RECORDS PROVIDED:
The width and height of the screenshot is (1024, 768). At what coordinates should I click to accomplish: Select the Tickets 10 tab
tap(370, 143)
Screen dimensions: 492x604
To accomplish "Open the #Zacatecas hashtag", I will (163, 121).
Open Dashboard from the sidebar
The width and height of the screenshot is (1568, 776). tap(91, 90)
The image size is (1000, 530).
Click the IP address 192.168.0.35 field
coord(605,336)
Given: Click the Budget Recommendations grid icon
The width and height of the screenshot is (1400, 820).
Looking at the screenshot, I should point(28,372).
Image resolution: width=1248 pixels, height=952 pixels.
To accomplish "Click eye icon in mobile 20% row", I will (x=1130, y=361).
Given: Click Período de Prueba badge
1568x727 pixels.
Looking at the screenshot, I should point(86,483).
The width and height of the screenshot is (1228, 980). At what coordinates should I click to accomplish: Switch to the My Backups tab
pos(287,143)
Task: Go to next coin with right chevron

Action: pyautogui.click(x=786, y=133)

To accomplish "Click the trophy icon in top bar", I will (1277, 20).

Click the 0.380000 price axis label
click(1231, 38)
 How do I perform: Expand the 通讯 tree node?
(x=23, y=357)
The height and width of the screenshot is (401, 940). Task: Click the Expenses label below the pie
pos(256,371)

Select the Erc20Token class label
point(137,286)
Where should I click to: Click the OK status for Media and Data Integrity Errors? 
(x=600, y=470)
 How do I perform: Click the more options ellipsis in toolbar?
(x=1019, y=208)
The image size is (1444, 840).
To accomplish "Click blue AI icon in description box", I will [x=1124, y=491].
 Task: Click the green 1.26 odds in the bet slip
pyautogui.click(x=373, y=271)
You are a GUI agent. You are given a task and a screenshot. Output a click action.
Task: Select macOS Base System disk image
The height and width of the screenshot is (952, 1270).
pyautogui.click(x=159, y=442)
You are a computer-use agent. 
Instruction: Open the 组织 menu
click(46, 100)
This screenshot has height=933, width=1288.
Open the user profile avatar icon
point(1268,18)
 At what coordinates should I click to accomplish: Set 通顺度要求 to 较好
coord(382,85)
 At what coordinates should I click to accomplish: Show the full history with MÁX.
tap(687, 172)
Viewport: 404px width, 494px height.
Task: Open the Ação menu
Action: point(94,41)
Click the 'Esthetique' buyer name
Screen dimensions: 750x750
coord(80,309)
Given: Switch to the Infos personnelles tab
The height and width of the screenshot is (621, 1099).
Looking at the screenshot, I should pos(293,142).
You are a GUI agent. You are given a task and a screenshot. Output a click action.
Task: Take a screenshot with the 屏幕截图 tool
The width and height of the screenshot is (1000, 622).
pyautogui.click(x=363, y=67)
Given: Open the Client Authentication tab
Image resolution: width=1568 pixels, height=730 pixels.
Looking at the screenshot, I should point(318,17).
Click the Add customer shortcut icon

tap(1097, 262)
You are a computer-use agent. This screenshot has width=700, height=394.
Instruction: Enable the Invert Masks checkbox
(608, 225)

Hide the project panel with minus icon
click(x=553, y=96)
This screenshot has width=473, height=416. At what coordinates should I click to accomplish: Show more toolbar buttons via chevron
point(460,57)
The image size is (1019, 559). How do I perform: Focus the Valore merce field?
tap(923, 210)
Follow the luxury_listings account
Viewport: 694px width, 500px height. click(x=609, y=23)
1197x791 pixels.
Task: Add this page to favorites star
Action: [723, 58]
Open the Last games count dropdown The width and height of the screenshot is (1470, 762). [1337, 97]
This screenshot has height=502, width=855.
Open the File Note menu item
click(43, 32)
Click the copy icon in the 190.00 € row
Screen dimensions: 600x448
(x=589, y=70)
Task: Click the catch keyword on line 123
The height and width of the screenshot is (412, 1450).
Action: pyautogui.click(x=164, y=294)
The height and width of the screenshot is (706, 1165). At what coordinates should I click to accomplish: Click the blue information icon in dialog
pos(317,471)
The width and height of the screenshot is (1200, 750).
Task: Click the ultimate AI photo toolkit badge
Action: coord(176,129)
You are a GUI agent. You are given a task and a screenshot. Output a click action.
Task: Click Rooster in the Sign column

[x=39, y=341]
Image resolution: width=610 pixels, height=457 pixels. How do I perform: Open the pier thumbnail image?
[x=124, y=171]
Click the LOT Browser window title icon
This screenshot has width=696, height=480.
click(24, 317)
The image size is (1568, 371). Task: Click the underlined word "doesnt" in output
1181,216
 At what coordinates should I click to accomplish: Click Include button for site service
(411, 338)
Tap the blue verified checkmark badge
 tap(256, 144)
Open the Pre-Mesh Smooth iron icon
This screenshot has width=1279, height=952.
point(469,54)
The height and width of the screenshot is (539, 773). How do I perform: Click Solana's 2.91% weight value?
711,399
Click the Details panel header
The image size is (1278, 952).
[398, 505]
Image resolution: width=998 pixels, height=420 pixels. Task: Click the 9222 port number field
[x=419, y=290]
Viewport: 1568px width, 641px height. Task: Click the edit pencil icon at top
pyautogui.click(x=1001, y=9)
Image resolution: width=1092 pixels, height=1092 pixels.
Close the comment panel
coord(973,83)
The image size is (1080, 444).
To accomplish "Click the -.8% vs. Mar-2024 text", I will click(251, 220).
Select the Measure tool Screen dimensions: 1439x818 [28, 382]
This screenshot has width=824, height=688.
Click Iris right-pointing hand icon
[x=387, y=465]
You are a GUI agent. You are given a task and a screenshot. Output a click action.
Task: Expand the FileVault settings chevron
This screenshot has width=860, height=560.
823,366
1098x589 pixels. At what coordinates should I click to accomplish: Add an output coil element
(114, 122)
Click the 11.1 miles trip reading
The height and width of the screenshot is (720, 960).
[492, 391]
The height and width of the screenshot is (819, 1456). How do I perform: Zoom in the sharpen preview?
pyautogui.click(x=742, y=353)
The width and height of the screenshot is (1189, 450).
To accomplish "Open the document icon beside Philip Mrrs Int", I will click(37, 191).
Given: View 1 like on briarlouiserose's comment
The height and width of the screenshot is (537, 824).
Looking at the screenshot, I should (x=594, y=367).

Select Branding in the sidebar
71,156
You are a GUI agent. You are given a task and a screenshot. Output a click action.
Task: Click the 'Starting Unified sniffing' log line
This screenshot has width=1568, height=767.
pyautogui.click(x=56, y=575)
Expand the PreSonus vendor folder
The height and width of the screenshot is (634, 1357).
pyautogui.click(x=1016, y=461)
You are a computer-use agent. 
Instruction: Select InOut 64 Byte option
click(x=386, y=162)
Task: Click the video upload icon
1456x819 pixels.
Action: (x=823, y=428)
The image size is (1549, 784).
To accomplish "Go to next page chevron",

TO BE DONE:
Could you write out all of the data above again, line for line and unchanged?

WRITTEN ANSWER:
The width and height of the screenshot is (1024, 768). At what coordinates should I click to accomplish: Select the Tickets 10 tab
tap(370, 143)
Screen dimensions: 492x604
To accomplish "Open the #Zacatecas hashtag", I will (163, 121).
Open Dashboard from the sidebar
The width and height of the screenshot is (1568, 776). tap(91, 90)
The image size is (1000, 530).
Click the IP address 192.168.0.35 field
coord(605,336)
Given: Click the Budget Recommendations grid icon
The width and height of the screenshot is (1400, 820).
Looking at the screenshot, I should point(28,372).
Image resolution: width=1248 pixels, height=952 pixels.
To accomplish "Click eye icon in mobile 20% row", I will (x=1130, y=361).
Given: Click Período de Prueba badge
1568x727 pixels.
Looking at the screenshot, I should point(86,483).
The width and height of the screenshot is (1228, 980). At what coordinates should I click to accomplish: Switch to the My Backups tab
pos(287,143)
Task: Go to next coin with right chevron

Action: pyautogui.click(x=786, y=133)

To accomplish "Click the trophy icon in top bar", I will (1277, 20).

Click the 0.380000 price axis label
click(1231, 38)
 How do I perform: Expand the 通讯 tree node?
(x=23, y=357)
The height and width of the screenshot is (401, 940). Task: Click the Expenses label below the pie
pos(256,371)

Select the Erc20Token class label
point(137,286)
Where should I click to: Click the OK status for Media and Data Integrity Errors? 
(x=600, y=470)
 How do I perform: Click the more options ellipsis in toolbar?
(x=1019, y=208)
The image size is (1444, 840).
To accomplish "Click blue AI icon in description box", I will [x=1124, y=491].
 Task: Click the green 1.26 odds in the bet slip
pyautogui.click(x=373, y=271)
You are a GUI agent. You are given a task and a screenshot. Output a click action.
Task: Select macOS Base System disk image
The height and width of the screenshot is (952, 1270).
pyautogui.click(x=159, y=442)
You are a computer-use agent. 
Instruction: Open the 组织 menu
click(46, 100)
This screenshot has height=933, width=1288.
Open the user profile avatar icon
point(1268,18)
 At what coordinates should I click to accomplish: Set 通顺度要求 to 较好
coord(382,85)
 At what coordinates should I click to accomplish: Show the full history with MÁX.
tap(687, 172)
Viewport: 404px width, 494px height.
Task: Open the Ação menu
Action: point(94,41)
Click the 'Esthetique' buyer name
Screen dimensions: 750x750
coord(80,309)
Given: Switch to the Infos personnelles tab
The height and width of the screenshot is (621, 1099).
Looking at the screenshot, I should pos(293,142).
You are a GUI agent. You are given a task and a screenshot. Output a click action.
Task: Take a screenshot with the 屏幕截图 tool
The width and height of the screenshot is (1000, 622).
pyautogui.click(x=363, y=67)
Given: Open the Client Authentication tab
Image resolution: width=1568 pixels, height=730 pixels.
Looking at the screenshot, I should point(318,17).
Click the Add customer shortcut icon

tap(1097, 262)
You are a computer-use agent. This screenshot has width=700, height=394.
Instruction: Enable the Invert Masks checkbox
(608, 225)

Hide the project panel with minus icon
click(x=553, y=96)
This screenshot has width=473, height=416. At what coordinates should I click to accomplish: Show more toolbar buttons via chevron
point(460,57)
The image size is (1019, 559). How do I perform: Focus the Valore merce field?
tap(923, 210)
Follow the luxury_listings account
Viewport: 694px width, 500px height. click(x=609, y=23)
1197x791 pixels.
Task: Add this page to favorites star
Action: [723, 58]
Open the Last games count dropdown The width and height of the screenshot is (1470, 762). [1337, 97]
This screenshot has height=502, width=855.
Open the File Note menu item
click(43, 32)
Click the copy icon in the 190.00 € row
Screen dimensions: 600x448
(x=589, y=70)
Task: Click the catch keyword on line 123
The height and width of the screenshot is (412, 1450).
Action: pyautogui.click(x=164, y=294)
The height and width of the screenshot is (706, 1165). At what coordinates should I click to accomplish: Click the blue information icon in dialog
pos(317,471)
The width and height of the screenshot is (1200, 750).
Task: Click the ultimate AI photo toolkit badge
Action: coord(176,129)
You are a GUI agent. You are given a task and a screenshot. Output a click action.
Task: Click Rooster in the Sign column

[x=39, y=341]
Image resolution: width=610 pixels, height=457 pixels. How do I perform: Open the pier thumbnail image?
[x=124, y=171]
Click the LOT Browser window title icon
This screenshot has width=696, height=480.
click(24, 317)
The image size is (1568, 371). Task: Click the underlined word "doesnt" in output
1181,216
 At what coordinates should I click to accomplish: Click Include button for site service
(411, 338)
Tap the blue verified checkmark badge
 tap(256, 144)
Open the Pre-Mesh Smooth iron icon
This screenshot has width=1279, height=952.
point(469,54)
The height and width of the screenshot is (539, 773). How do I perform: Click Solana's 2.91% weight value?
711,399
Click the Details panel header
The image size is (1278, 952).
[398, 505]
Image resolution: width=998 pixels, height=420 pixels. Task: Click the 9222 port number field
[x=419, y=290]
Viewport: 1568px width, 641px height. Task: Click the edit pencil icon at top
pyautogui.click(x=1001, y=9)
Image resolution: width=1092 pixels, height=1092 pixels.
Close the comment panel
coord(973,83)
The image size is (1080, 444).
To accomplish "Click the -.8% vs. Mar-2024 text", I will click(251, 220).
Select the Measure tool Screen dimensions: 1439x818 [28, 382]
This screenshot has width=824, height=688.
Click Iris right-pointing hand icon
[x=387, y=465]
You are a GUI agent. You are given a task and a screenshot. Output a click action.
Task: Expand the FileVault settings chevron
This screenshot has width=860, height=560.
823,366
1098x589 pixels. At what coordinates should I click to accomplish: Add an output coil element
(114, 122)
Click the 11.1 miles trip reading
The height and width of the screenshot is (720, 960).
[492, 391]
The height and width of the screenshot is (819, 1456). How do I perform: Zoom in the sharpen preview?
pyautogui.click(x=742, y=353)
The width and height of the screenshot is (1189, 450).
To accomplish "Open the document icon beside Philip Mrrs Int", I will click(37, 191).
Given: View 1 like on briarlouiserose's comment
The height and width of the screenshot is (537, 824).
Looking at the screenshot, I should (x=594, y=367).

Select Branding in the sidebar
71,156
You are a GUI agent. You are given a task and a screenshot. Output a click action.
Task: Click the 'Starting Unified sniffing' log line
This screenshot has width=1568, height=767.
pyautogui.click(x=56, y=575)
Expand the PreSonus vendor folder
The height and width of the screenshot is (634, 1357).
pyautogui.click(x=1016, y=461)
You are a computer-use agent. 
Instruction: Select InOut 64 Byte option
click(x=386, y=162)
Task: Click the video upload icon
1456x819 pixels.
Action: (x=823, y=428)
The image size is (1549, 784).
To accomplish "Go to next page chevron",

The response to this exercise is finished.